New York Times editorial: Trump ‘is not above the law’

With an unusually long editorial in Monday’s newspaper, The New York Times is making a forceful statement: “The president is not above the law.”
The 1,366-word article warns that President Donald Trump “may act to cripple or shut down an investigation by the nation’s top law-enforcement agencies into his campaign and administration.” It says that “lawmakers need to be preparing now for that possibility because if and when it comes to pass, they will suddenly find themselves on the edge of an abyss, with the Constitution in their hands.”
The editors are referencing concerns Trump could fire special counsel Robert Mueller or Deputy Attorney General Rod Rosenstein.
“More Republicans need to make it clear that they won’t tolerate any action against either man,” The Times says.
The editorial takes up a full page of Monday’s Times. Normally, there are several editorials and letters from readers on the page. But the editorial page editor, James Bennet, said this moment in time called for a unique response.
“It’s become apparent in recent days that this political and legal struggle could escalate at any moment into a full-blown constitutional crisis that no one should want,” Bennet told CNNMoney in an email. “We hope that won’t happen, but we wanted to prepare our readers — and maybe even help fend off the crisis — by making clear how high the stakes would be.”
The editorial was published on NYTimes.com Sunday evening.
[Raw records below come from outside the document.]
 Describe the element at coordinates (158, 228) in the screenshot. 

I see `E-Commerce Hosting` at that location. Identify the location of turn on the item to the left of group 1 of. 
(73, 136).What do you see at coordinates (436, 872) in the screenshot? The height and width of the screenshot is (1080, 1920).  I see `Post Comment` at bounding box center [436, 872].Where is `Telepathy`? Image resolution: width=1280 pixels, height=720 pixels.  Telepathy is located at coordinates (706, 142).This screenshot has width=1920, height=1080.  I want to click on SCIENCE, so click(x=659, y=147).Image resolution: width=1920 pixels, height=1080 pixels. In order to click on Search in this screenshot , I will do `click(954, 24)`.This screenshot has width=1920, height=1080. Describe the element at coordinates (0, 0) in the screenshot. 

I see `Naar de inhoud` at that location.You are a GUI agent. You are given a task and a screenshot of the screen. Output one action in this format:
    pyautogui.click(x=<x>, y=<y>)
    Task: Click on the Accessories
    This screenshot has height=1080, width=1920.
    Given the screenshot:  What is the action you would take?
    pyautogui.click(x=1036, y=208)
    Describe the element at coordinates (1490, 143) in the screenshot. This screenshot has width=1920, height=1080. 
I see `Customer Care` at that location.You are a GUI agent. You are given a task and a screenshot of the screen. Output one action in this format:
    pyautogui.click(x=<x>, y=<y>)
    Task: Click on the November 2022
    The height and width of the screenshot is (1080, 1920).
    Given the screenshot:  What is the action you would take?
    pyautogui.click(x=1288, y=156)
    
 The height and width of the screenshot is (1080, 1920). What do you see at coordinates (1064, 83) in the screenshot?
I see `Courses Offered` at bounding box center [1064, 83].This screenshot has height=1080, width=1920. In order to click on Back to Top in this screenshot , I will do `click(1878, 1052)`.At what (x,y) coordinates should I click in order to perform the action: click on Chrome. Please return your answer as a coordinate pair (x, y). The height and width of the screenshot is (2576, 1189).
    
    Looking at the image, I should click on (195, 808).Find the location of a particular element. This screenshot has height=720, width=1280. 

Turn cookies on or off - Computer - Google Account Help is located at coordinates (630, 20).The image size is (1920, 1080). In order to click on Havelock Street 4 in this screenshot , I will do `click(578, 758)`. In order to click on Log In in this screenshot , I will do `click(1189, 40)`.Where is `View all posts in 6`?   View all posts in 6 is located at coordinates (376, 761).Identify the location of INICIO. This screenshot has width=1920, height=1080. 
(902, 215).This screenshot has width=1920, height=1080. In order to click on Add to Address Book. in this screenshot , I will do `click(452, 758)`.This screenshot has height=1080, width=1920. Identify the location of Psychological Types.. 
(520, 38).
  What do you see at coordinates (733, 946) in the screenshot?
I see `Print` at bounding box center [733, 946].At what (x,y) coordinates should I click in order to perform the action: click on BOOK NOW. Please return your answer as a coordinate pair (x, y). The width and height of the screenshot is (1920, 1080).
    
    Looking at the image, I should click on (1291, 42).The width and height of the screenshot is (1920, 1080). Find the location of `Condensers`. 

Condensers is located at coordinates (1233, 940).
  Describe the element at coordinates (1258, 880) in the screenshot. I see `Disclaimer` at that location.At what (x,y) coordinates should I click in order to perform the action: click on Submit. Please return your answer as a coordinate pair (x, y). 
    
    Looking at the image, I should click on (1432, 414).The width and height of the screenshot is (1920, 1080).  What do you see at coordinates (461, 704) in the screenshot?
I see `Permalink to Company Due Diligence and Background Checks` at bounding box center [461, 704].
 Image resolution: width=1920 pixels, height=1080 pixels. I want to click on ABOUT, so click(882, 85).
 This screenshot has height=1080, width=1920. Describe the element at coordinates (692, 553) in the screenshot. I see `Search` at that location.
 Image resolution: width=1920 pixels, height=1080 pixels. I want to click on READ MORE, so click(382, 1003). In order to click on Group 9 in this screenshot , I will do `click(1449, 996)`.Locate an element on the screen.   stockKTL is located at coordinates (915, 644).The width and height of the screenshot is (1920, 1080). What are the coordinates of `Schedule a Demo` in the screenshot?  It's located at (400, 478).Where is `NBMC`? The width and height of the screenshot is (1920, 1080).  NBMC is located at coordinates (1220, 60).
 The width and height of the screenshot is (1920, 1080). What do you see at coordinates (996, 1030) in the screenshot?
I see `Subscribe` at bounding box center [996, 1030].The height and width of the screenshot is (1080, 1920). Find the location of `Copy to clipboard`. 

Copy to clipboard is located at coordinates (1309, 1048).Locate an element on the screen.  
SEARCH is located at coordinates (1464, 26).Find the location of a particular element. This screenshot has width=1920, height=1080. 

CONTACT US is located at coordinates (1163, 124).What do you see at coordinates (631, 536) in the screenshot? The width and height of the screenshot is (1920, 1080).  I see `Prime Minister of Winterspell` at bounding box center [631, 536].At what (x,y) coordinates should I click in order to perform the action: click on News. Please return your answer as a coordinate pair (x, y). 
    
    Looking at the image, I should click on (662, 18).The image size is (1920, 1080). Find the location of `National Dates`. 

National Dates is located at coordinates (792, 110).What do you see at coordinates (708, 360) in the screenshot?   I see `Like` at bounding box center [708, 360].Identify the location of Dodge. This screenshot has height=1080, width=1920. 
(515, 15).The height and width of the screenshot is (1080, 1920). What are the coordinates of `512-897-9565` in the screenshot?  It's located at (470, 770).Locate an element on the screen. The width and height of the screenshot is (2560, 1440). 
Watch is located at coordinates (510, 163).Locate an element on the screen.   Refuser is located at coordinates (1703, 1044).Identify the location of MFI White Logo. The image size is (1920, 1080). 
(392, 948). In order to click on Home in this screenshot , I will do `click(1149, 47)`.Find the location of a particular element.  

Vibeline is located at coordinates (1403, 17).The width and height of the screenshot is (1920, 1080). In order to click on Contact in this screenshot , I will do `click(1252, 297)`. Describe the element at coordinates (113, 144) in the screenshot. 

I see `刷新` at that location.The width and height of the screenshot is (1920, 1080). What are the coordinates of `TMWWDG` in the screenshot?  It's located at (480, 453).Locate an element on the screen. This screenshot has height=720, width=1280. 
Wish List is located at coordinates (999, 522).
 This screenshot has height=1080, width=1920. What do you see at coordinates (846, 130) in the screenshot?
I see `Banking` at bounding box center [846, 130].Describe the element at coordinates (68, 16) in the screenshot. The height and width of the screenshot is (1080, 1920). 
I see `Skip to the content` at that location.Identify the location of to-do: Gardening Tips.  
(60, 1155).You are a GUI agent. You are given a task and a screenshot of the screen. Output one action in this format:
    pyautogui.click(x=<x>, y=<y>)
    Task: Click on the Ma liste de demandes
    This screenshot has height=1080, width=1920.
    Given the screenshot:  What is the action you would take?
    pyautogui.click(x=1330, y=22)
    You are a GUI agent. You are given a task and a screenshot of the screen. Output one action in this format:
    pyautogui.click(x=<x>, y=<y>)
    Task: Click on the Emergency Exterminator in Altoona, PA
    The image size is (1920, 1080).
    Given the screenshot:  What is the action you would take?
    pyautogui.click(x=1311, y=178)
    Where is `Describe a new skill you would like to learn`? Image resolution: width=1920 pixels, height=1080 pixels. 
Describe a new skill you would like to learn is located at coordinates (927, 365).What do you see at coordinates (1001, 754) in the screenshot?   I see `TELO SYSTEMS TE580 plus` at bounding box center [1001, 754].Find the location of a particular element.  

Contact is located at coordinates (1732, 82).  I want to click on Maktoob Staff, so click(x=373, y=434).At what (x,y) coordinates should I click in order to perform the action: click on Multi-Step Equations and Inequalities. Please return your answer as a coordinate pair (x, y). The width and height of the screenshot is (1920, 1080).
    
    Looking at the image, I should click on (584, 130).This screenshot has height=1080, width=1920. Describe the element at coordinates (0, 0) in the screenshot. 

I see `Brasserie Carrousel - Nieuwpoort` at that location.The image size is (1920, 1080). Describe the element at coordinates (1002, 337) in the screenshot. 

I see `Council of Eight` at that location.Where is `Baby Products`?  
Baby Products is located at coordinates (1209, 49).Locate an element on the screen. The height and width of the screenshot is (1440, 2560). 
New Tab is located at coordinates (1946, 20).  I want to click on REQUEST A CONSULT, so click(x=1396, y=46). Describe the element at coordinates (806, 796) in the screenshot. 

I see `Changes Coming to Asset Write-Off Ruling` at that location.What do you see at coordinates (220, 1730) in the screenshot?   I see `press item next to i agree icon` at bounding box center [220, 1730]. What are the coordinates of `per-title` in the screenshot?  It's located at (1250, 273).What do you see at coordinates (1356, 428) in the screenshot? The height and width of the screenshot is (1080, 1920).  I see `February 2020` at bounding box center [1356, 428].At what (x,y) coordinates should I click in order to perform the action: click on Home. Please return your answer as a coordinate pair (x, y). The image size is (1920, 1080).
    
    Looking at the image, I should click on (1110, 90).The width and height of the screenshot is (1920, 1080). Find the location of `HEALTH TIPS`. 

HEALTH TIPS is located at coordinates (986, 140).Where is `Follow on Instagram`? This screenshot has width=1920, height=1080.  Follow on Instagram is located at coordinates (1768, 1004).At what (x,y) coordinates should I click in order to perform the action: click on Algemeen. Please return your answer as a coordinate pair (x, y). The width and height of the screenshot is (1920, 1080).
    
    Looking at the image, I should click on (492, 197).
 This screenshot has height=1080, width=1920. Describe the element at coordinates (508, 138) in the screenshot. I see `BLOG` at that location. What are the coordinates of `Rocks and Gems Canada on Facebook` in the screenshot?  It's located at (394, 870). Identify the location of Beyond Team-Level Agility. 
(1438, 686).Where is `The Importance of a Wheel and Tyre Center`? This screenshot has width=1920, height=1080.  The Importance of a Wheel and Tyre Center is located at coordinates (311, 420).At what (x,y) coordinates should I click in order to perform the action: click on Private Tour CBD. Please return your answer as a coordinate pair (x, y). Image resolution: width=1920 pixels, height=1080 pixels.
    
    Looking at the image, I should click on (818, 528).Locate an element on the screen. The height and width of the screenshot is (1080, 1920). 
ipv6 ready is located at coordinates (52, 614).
It was produced by the newspaper’s editorial board, a team of writers and editors who work separately from the newsroom.
The article says that if Trump moves to fire Mueller or Rosenstein, “he will be striking at the foundation of the American government, attempting to set a precedent that a president, alone among American citizens, is above the law.”
It will “instantly become a constitutional crisis,” the writers say.
The editorial board saves its strongest words for the end.
“The president is not a king but a citizen, deserving of the presumption of innocence and other protections, yet also vulnerable to lawful scrutiny,” the editorial says. “We hope Mr. Trump recognizes this. If he doesn’t, how Republican lawmakers respond will shape the future not only of this presidency and of one of the country’s great political parties, but of the American experiment itself.”